Japanese earthquake to change people's lives forever?

The earthquake and subsequent tsunami that hit Japan last week (Friday March 11th) could stay with the people caught up in the natural disaster for the rest of their lives.

Cars, ships and buildings were swept up by a huge wall of water that was created when the earthquake, which measured at 8.9-magnitude, hit the north-east of the country.

BBC News website user Mike Hall from Hokkaido said: "It is very much like a swaying rolling motion, with jolts that really put the fear of God in you."

He added the earthquake felt a lot longer than other ones he has been through in the past.

Fellow contributor Yukiko, from Tokyo, described the experience as being "really scary", adding buildings were shaking with increasing violence.

Chartered Psychologist Professor Lorraine Sherr said people's lives are changed forever whenever a tsunami or an earthquake hits.

The expert noted: "Surviving, living through trauma, panic or injury affect people forever."

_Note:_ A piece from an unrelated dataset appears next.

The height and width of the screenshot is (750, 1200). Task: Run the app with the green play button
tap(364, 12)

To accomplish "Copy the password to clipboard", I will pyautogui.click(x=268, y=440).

"The moment is emblazoned in their psyche and the cognitive impact, the questioning and the emotional trauma unfold - possibly forever."

"Japan was struck by one of the most severe earthquakes registered. The death toll is high - always too high."

"Psychologists would focus on the immediate reaction, would point to the importance of information, support and community connectedness in determining immediate coping and longer term adjustment."

"Few are left untouched. Humans live with expectations of normality, predictable day to day experiences and safety. Sudden catastrophes shake this expectation.

"The aftermath will be felt with emotional aftershocks as well as physical."